I strongly disagree with this, but at least there could be, in a different world, evidence that such a child would be better off with a traditional couple. There was a debate to be had, and I think the law has come down on the winning side.
Now I read
"The District of Columbia became the sixth US jurisdiction to allow same-sex unions after the Supreme Court threw out a last-minute legal challenge." at BBC news. [ Note for non-Americans: there are 50 American states, but "Washington D.C" aka "District of Columbia" is not contained in any of them. The nation's capital is an anomalous jurisdictional. ]
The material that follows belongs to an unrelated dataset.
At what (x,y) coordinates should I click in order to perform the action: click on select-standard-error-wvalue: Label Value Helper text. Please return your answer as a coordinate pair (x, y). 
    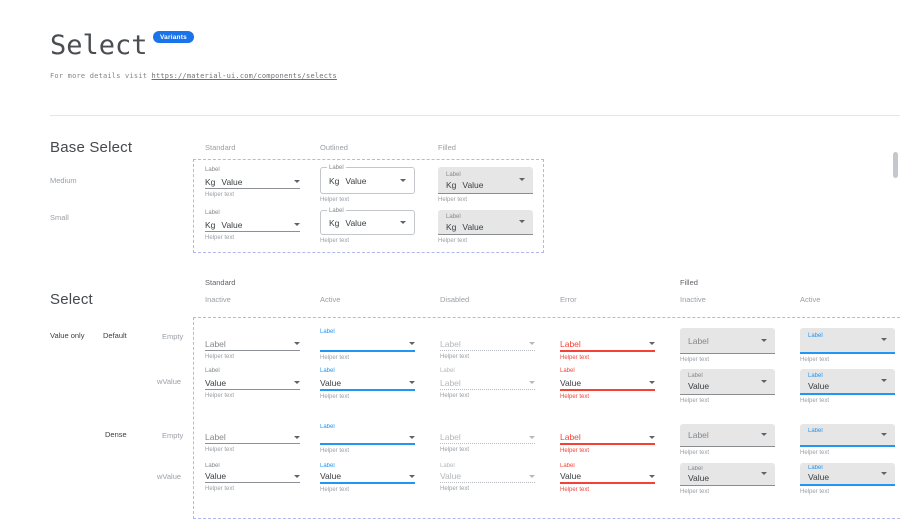
    Looking at the image, I should click on (608, 386).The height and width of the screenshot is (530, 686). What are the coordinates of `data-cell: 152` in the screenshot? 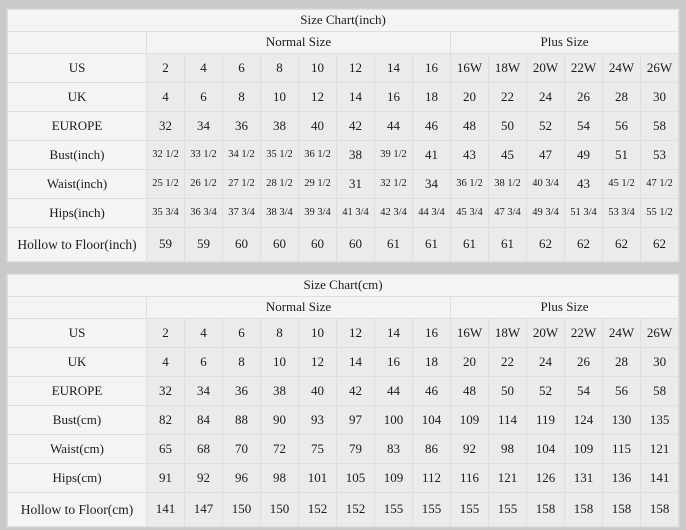 It's located at (318, 510). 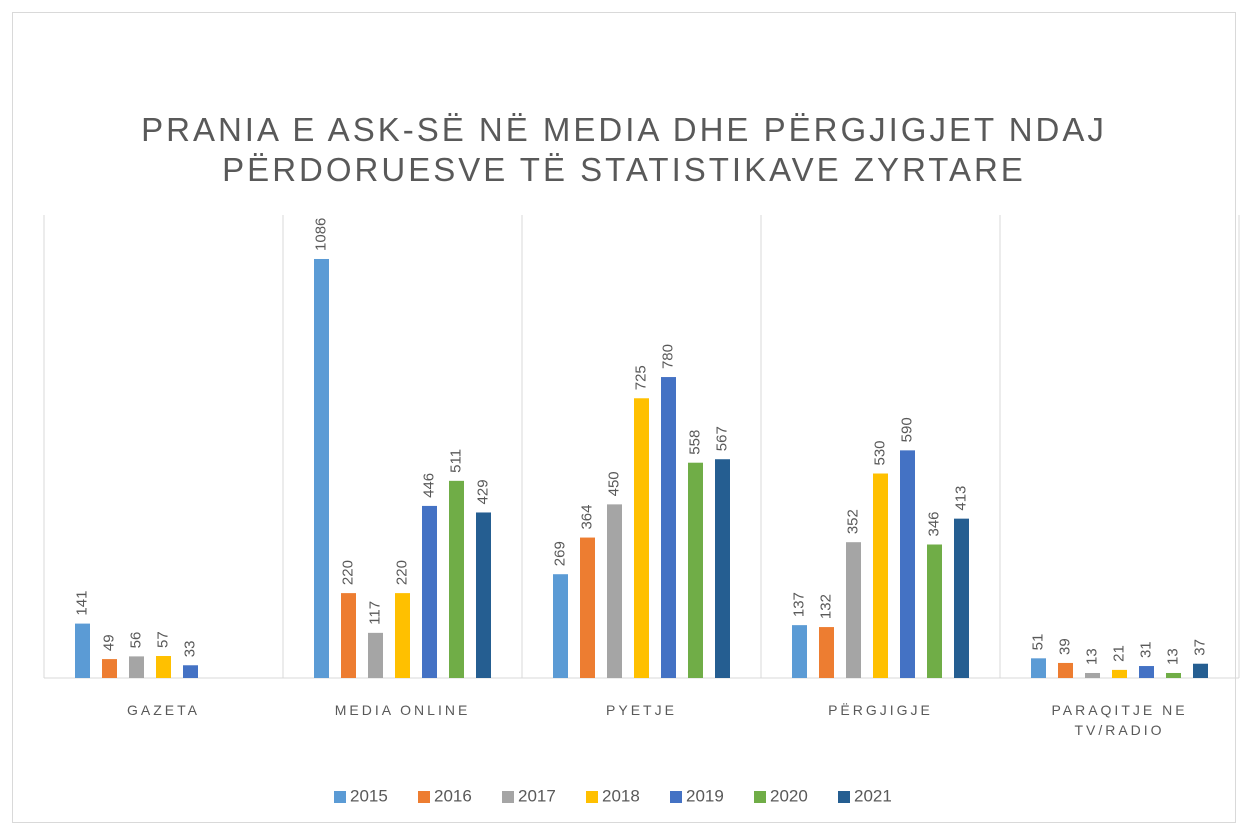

In America most health insurance comes via the workplace, and all such policies I know of can be extended to cover spouses and children. And I also see today this, in the
Washington Post:
"Catholic Charities -- the archdiocese's social service arm -- said last month that it would end its 80-year-old
foster care program rather than place children with same-sex couples. On Monday, it told its 800 employees that it would not make spousal health benefits available to any new employee, straight or gay, to any current employee who marries in the future or to spouses of current employees who are not covered by the plan."
What is the debate here? That Catholics might help a gay person get healed? Does that condemn the Catholics to their Catholic hell? So the solution is not to heal spouses? Hey: what if the employee is homosexual? I don't have the time or energy to dig into the relevant employment law for that case.